I’m living with Satan, too.
And, it’s sick. It’s so beyond sick to look at myself in the
mirror, and despise the deepest depth of my interior, and the smallest detail
of my exterior. It’s disturbing, disorienting, and disgusting to hate myself to
the extent that I would detach myself from my body if I could, hope my
inanimate be sold to a bunch of wild boars, and be reincarnated into sand. It’s
upsetting, to feel so worthless that I’ve come to think that my death would only
affect a quarter of a half, and I’m tired of myself. I’m exhausted.

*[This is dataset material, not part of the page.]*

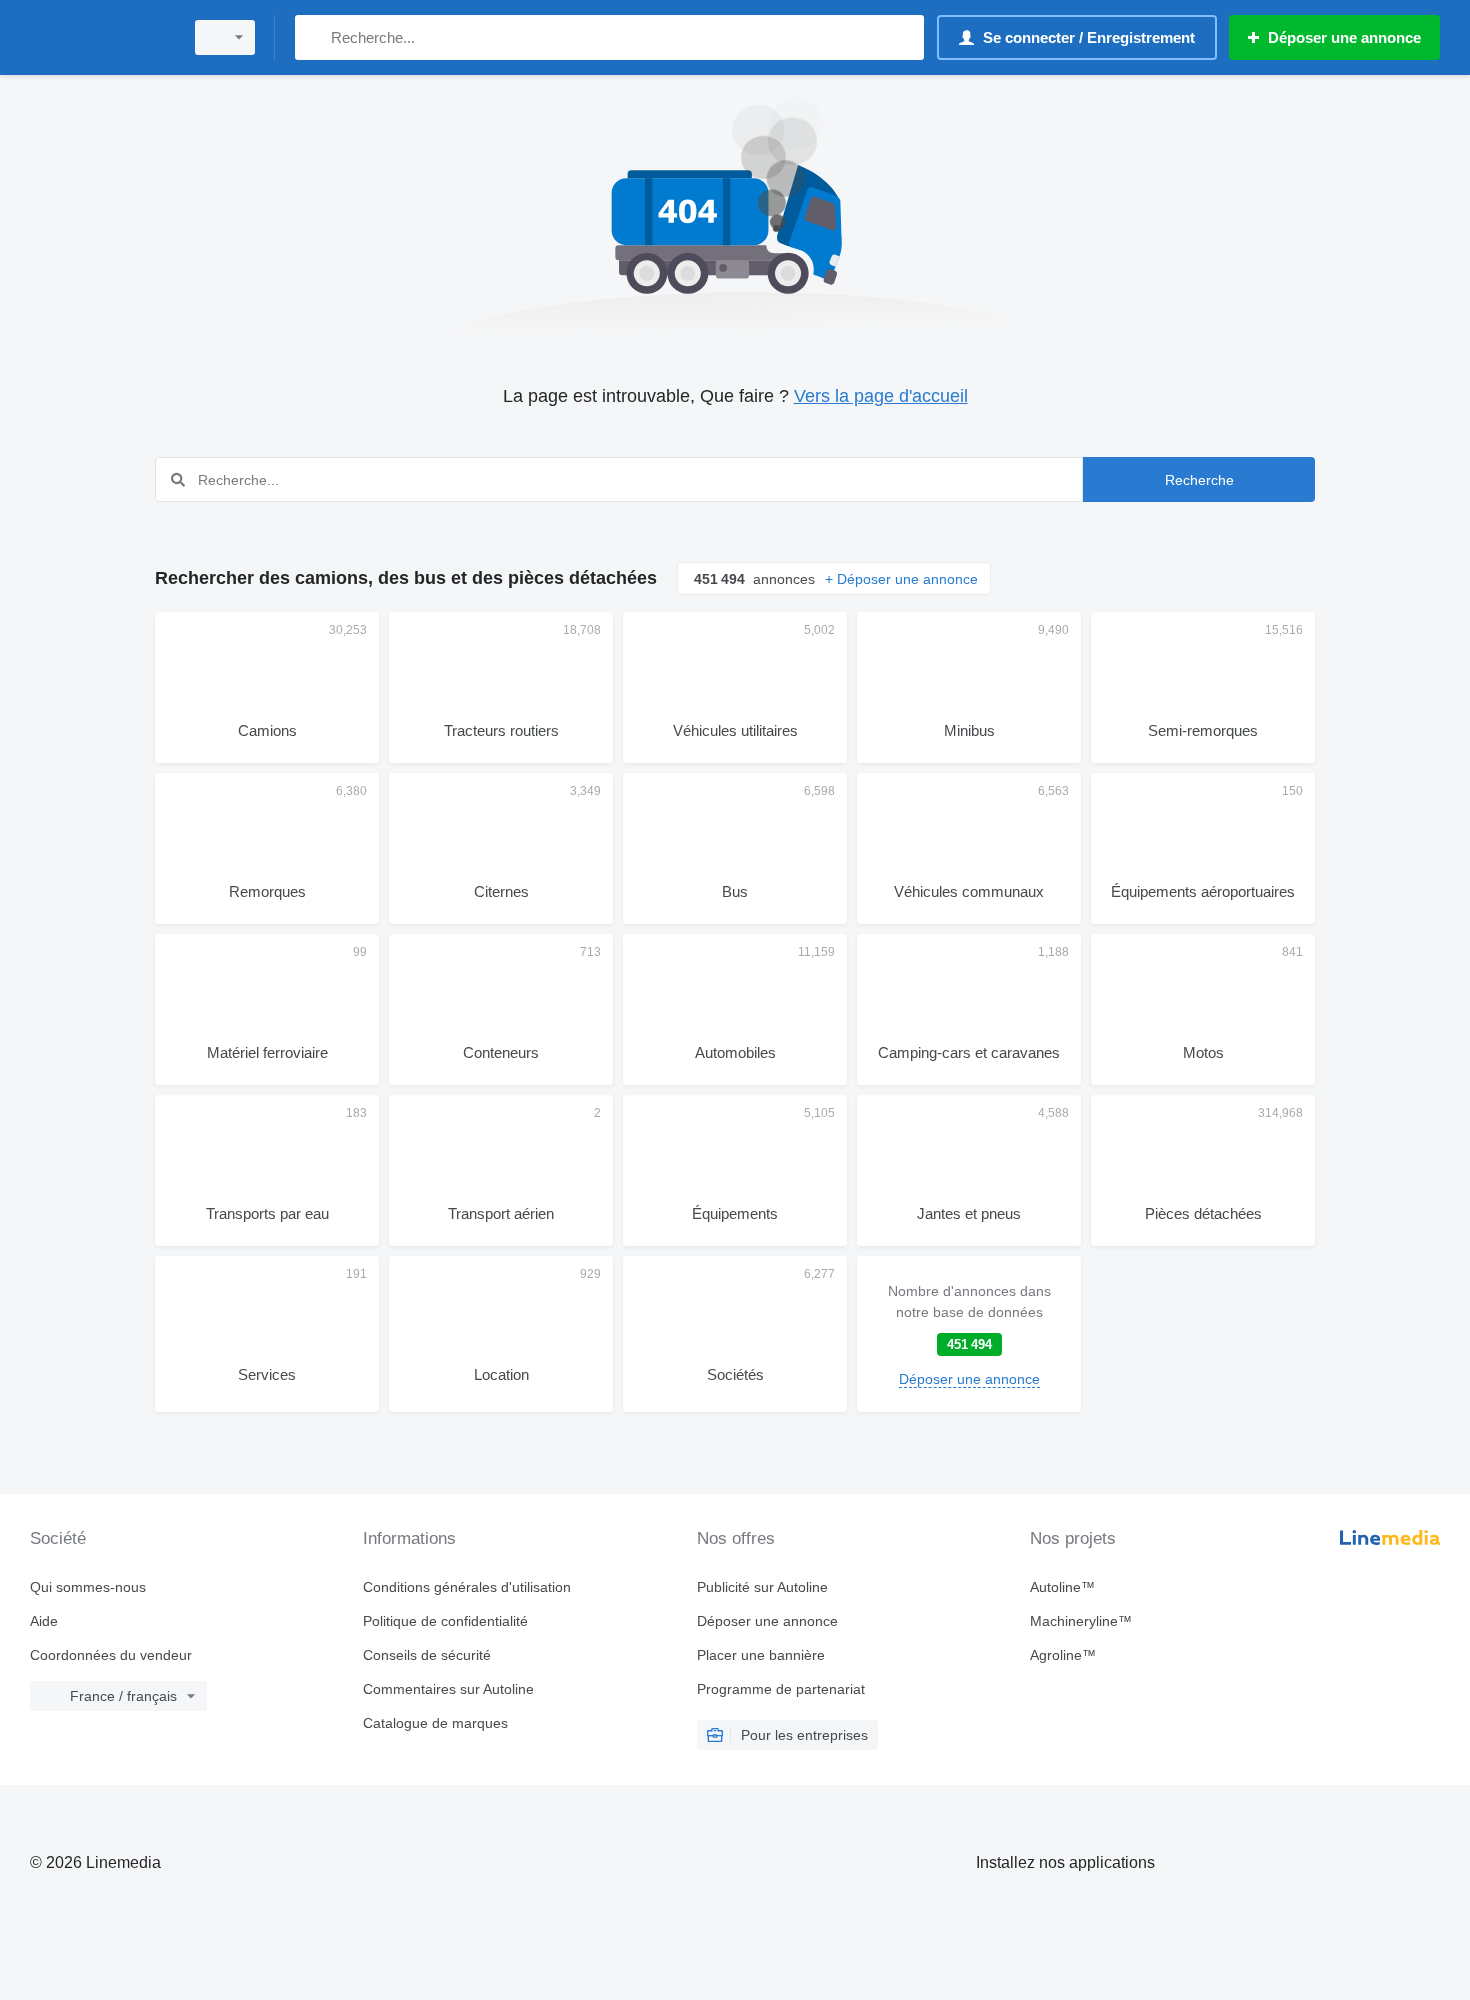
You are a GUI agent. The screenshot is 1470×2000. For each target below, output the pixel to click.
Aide (44, 1621)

And no, I’m not saying this for sympathy, or pity, or to
vent. I’m saying this because I’m so bored of keeping the world from how I
feel, because of some ghastly fear of judgment and ridicule, and worrying about
whether people would care or not, or if it’s even important. Because,
Goddammit, it doesn’t have to be important in order for it to be said. It
doesn’t have to make sense. If I find freedom in my words, then hell yes, I am
going to tell the whole damn world.
This reminds me of the teardrop
and the autumn leaf case. I was writing the prologue to this story that I’ve
come to realize I have no faith in. It goes like this:
Rainfall had always fascinated me.
It wasn’t just the ecstasy of the shutter, and the beauty sourced in it; that
sound when a hundred thousand raindrops meet gravel in an instant; it wasn’t
just the sudden change of atmosphere; Not the enveloping thousand yards of
rejuvenation that’ll always hold me captive. No, it was more than that. It was
how, in one second, you look out your window and you see the sidewalk, the road,
and a sum of impatient cars. But, in that next instant, a simple drop meets
gravel, the universe releases its grip and bam! The wet curtain falls, and
there it goes: The impatient cars, the road, and the sidewalk, all a million
miles apart….
… And that was the magnificence of
these darn drops: They soar, levitate, aim, and fire, landing at one direct
position, all at once! As if they were even destined to fall right on my
window, or the sidewalk, or the road, or the impatient cars. As if they knew
exactly where they belonged.
And how I wish I were a raindrop.
Because, you see, I am anything but the
glory of it all. Unlike rainfall, I fall, then I tumble, then I scatter, and
then I fall again: I am the darkest autumn leaf.
And the darkest autumn leaf, I
certainly am.
And no, I’m not saying this for sympathy, or pity, or to
vent. I’m saying this because I’m so bored of keeping the world from how I
feel, because of some ghastly fear of judgment and ridicule, and worrying about
whether people would care or not, or if it’s even important. Because,
Goddammit, it doesn’t have to be important in order for it to be said. It
doesn’t have to make sense. If I find freedom in my words, then hell yes, I am
going to tell the whole damn world exactly how I feel.